Activity: The records appear below. Copy each one exactly.

Records shown:

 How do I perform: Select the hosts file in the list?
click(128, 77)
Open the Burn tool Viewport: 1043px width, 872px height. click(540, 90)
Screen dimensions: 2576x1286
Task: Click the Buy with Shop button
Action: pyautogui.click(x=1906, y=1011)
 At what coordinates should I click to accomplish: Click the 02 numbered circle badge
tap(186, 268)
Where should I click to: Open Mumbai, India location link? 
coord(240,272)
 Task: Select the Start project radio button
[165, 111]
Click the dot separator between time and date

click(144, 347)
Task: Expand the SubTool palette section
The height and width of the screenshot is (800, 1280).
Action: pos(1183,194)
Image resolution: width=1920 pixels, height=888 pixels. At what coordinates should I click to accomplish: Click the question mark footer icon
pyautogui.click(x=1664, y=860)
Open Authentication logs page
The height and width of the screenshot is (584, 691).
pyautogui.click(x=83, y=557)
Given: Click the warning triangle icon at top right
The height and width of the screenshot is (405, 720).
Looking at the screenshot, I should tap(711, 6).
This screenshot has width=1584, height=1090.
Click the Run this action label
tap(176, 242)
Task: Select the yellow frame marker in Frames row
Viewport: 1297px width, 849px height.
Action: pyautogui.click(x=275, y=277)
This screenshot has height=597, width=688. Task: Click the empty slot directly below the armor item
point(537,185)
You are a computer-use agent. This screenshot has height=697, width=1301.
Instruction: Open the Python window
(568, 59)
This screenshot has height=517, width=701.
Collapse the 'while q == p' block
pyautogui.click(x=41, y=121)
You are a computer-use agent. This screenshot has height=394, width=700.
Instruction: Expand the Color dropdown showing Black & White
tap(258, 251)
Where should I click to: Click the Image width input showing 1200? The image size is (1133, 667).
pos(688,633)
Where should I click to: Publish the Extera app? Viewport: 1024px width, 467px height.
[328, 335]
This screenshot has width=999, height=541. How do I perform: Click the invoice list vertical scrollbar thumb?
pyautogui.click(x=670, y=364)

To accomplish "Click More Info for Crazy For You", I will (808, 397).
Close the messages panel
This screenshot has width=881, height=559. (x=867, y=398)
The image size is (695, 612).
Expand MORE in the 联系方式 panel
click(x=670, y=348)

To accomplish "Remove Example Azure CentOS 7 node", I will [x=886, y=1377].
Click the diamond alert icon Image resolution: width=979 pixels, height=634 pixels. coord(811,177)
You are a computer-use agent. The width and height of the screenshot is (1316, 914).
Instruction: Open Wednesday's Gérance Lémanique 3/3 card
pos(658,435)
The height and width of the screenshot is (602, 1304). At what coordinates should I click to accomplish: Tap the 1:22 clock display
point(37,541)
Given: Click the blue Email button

Response:
 How do I perform: Select the hosts file in the list?
click(128, 77)
Open the Burn tool Viewport: 1043px width, 872px height. click(540, 90)
Screen dimensions: 2576x1286
Task: Click the Buy with Shop button
Action: pyautogui.click(x=1906, y=1011)
 At what coordinates should I click to accomplish: Click the 02 numbered circle badge
tap(186, 268)
Where should I click to: Open Mumbai, India location link? 
coord(240,272)
 Task: Select the Start project radio button
[165, 111]
Click the dot separator between time and date

click(144, 347)
Task: Expand the SubTool palette section
The height and width of the screenshot is (800, 1280).
Action: pos(1183,194)
Image resolution: width=1920 pixels, height=888 pixels. At what coordinates should I click to accomplish: Click the question mark footer icon
pyautogui.click(x=1664, y=860)
Open Authentication logs page
The height and width of the screenshot is (584, 691).
pyautogui.click(x=83, y=557)
Given: Click the warning triangle icon at top right
The height and width of the screenshot is (405, 720).
Looking at the screenshot, I should tap(711, 6).
This screenshot has width=1584, height=1090.
Click the Run this action label
tap(176, 242)
Task: Select the yellow frame marker in Frames row
Viewport: 1297px width, 849px height.
Action: pyautogui.click(x=275, y=277)
This screenshot has height=597, width=688. Task: Click the empty slot directly below the armor item
point(537,185)
You are a computer-use agent. This screenshot has height=697, width=1301.
Instruction: Open the Python window
(568, 59)
This screenshot has height=517, width=701.
Collapse the 'while q == p' block
pyautogui.click(x=41, y=121)
You are a computer-use agent. This screenshot has height=394, width=700.
Instruction: Expand the Color dropdown showing Black & White
tap(258, 251)
Where should I click to: Click the Image width input showing 1200? The image size is (1133, 667).
pos(688,633)
Where should I click to: Publish the Extera app? Viewport: 1024px width, 467px height.
[328, 335]
This screenshot has width=999, height=541. How do I perform: Click the invoice list vertical scrollbar thumb?
pyautogui.click(x=670, y=364)

To accomplish "Click More Info for Crazy For You", I will (808, 397).
Close the messages panel
This screenshot has width=881, height=559. (x=867, y=398)
The image size is (695, 612).
Expand MORE in the 联系方式 panel
click(x=670, y=348)

To accomplish "Remove Example Azure CentOS 7 node", I will [x=886, y=1377].
Click the diamond alert icon Image resolution: width=979 pixels, height=634 pixels. coord(811,177)
You are a computer-use agent. The width and height of the screenshot is (1316, 914).
Instruction: Open Wednesday's Gérance Lémanique 3/3 card
pos(658,435)
The height and width of the screenshot is (602, 1304). At what coordinates should I click to accomplish: Tap the 1:22 clock display
point(37,541)
Given: Click the blue Email button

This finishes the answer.